The recent rise in bond yields has left some investors worried about what it means for the stock market, but Rick Rieder told CNBC he’s not that worried. 

As the 10-year Treasury yield rose to its highest point in over a year Thursday, the CIO of global fixed income explained that the rise in yields should be taken into historical perspective.

“We started from negative 1%. The history of real rates, on average the last 25 years, the average has been about 1.5% positive and usually, when you get this sort of economic growth, you’re talking about real rates that go to 3%, 4%, 5% positive,” said Rieder. “We may get to zero percent real rates, so you still have an extremely accommodative environment.” 

Economic data suggests that the US will see an “explosive growth rate,” and markets are anticipating that yields will have to move higher.

While this happens he anticipates there will be a “little bit of uncertainty” in the stock market and volatility may rise, but then stocks will “recalibrate.”

“I’m not that worried about equities,” Rieder said. 

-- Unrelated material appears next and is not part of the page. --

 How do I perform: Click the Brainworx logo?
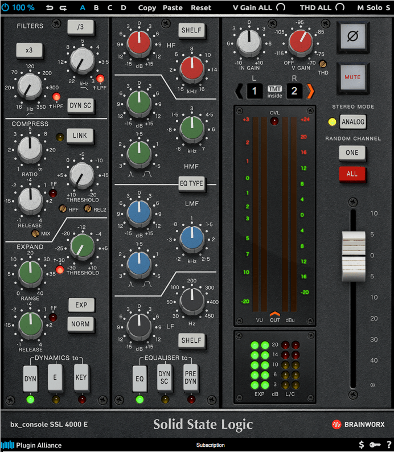coord(358,424)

The bond chief added that there are some stocks with high-flying valuations that will likely pull back as yields move up. High-growth stocks like those in the technology sector are seen as particularly vulnerable to a move higher in yields. On Thursday the Nasdaq suffered over a 3.5% intraday decline. 

Rieder mentioned that his team has been looking into specific areas of technology included AI and the semiconductor space, but they’ve also been adding outside the sector.

“We’ve added to financials. We like the cyclicals, we like the consumer space quite a bit. The adds have been bigger there than in pure technology,” Rieder said.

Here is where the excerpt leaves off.